In that case, each node's minimum degree is 11, so a tree containing N values would be log11(N) levels tall. For example, a one-million-node tree would be only log11(1,000,000) or fewer than six levels tall. That means to locate a value in a tree containing one million items, you would need to search at most six nodes in the tree, and that would require only six disk accesses. Inserting or deleting a value might take a bit longer, depending on whether bucket splits, sibling redistributions, and bucket merges occurred.
If you make nodes, use a larger multiple of the disk's block size. You can build even shorter trees. For example, it may not take much longer to read two adjacent 2KB blocks from a disk than it takes to read a single block. In that case, you could make the nodes twice as large and get trees that are even shorter. You might spend a tiny bit of extra time reading each node but you would need to read fewer nodes.

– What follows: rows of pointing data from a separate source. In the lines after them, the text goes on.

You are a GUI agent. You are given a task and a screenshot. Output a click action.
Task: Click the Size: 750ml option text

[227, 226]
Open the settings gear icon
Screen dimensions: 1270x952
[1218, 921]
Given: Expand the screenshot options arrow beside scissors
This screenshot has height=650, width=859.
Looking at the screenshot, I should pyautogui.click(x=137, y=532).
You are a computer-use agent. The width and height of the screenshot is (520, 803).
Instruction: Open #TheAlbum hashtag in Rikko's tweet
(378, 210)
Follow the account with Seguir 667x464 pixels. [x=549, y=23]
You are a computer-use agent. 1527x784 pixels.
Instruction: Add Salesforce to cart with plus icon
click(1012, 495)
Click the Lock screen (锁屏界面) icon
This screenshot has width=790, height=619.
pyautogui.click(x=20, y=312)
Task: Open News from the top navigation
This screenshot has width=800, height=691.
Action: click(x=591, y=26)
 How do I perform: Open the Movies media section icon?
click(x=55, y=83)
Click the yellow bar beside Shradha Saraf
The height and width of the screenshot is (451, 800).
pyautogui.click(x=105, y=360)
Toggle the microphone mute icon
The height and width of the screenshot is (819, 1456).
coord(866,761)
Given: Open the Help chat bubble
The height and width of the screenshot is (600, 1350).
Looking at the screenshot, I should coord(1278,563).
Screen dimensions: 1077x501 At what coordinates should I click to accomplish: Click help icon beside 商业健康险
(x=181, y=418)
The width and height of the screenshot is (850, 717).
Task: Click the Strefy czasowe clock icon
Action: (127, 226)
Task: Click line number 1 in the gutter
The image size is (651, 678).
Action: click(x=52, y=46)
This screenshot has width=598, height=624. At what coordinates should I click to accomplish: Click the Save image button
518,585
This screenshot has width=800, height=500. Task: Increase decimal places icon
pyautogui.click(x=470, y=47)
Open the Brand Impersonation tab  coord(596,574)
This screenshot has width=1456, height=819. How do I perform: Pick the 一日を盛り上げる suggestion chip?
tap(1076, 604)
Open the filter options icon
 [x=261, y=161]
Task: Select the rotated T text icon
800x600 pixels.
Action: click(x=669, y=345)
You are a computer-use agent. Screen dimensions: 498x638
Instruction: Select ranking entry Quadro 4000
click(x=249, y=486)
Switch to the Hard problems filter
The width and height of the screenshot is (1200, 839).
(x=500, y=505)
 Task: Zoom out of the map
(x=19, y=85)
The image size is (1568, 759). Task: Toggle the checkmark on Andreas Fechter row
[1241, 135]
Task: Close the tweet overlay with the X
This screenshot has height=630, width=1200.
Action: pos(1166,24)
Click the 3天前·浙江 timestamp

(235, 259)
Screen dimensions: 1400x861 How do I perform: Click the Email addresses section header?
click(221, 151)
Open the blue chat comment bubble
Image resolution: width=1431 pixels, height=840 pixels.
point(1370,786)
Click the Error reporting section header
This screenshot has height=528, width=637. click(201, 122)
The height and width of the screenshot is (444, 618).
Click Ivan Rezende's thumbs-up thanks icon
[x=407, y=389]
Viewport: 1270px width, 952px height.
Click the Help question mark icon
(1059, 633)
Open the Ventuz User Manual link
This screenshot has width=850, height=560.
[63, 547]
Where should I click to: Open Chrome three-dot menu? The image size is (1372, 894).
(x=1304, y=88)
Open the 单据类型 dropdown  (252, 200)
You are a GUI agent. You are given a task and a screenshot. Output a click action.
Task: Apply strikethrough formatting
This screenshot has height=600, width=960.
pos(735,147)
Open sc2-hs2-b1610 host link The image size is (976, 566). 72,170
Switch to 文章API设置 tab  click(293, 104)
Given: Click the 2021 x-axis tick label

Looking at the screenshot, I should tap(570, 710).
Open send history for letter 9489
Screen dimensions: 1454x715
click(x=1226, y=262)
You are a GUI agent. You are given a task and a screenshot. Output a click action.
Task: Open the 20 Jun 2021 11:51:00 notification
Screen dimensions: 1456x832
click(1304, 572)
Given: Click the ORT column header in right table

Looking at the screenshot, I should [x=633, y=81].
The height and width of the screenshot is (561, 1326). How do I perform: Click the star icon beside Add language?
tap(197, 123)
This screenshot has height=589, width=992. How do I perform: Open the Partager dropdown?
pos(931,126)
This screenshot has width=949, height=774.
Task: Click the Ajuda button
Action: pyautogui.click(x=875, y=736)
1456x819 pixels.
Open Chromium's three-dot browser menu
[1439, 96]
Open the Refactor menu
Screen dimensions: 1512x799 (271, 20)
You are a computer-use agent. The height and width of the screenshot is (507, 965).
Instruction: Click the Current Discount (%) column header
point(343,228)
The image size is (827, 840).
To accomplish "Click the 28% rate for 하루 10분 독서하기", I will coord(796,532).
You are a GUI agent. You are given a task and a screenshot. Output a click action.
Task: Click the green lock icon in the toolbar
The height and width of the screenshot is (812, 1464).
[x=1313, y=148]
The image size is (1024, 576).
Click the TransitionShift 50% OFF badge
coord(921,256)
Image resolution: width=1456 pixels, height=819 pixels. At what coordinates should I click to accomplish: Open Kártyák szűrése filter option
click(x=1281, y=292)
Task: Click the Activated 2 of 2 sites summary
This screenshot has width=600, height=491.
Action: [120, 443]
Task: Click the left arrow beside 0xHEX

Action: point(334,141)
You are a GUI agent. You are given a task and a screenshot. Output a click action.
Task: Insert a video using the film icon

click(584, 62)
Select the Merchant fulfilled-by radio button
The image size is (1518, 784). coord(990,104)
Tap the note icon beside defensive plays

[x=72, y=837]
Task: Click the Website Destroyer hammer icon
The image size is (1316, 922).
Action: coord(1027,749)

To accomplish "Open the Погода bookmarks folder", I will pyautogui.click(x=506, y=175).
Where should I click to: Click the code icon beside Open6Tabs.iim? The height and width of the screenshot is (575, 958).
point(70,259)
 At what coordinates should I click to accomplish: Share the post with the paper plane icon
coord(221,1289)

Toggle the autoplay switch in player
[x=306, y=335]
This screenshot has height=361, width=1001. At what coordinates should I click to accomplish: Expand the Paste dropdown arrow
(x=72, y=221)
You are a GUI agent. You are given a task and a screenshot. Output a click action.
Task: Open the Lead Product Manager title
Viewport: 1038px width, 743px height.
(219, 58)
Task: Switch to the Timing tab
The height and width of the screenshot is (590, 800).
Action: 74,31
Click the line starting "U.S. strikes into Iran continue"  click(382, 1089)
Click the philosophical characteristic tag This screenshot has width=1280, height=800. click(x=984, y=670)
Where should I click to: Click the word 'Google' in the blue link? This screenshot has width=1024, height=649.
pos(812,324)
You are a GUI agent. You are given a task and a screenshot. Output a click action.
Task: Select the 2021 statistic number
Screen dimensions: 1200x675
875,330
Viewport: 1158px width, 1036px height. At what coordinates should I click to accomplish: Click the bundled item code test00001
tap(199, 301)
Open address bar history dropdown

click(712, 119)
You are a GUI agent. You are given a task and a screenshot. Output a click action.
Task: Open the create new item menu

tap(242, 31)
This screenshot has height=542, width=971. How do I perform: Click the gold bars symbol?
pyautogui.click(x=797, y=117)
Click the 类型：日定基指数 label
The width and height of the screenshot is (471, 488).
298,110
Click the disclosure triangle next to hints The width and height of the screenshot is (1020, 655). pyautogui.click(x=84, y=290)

Another trick that can improve performance is to keep the tree's root and first-level nodes in memory instead of requiring you to read them from disk every time you need them. For the previous tree with 2KB nodes holding up to 22 values, that would require caching 23 nodes totaling 46KB of memory. By sacrificing a measly 46KB of space, you can remove two disk accesses from a search that normally requires up to six, thus cutting your search time by a third. You still need to write those nodes to disk if they change but at least your searching will be faster. (You could cache the next level of nodes too, but 22 * 22 = 484 nodes on the next level, so the memory would start to add up.)
Now You Know How B-trees Work
B-trees let you quickly search for values. They rebalance themselves as you add and remove values, so they always remain relatively short and wide and that makes searching for items in a B-tree extremely fast. For example, a B-tree containing one million values using nodes that each hold between 11 and 22 values needs to examine only six nodes at most before finding its target.
This article provided you a better understanding of how B-trees work and how databases build and maintain indexes. (In fact, many databases use B+trees but the main ideas are very similar.) To get an even better understanding, build one yourself! Or at least download the B-tree program that I built. It's available in the download area in both Visual Basic and C# versions. I didn't include the code in this article because it's fairly involved, requiring both top-down and bottom-up recursion with multiple routines calling each other to navigate through the tree.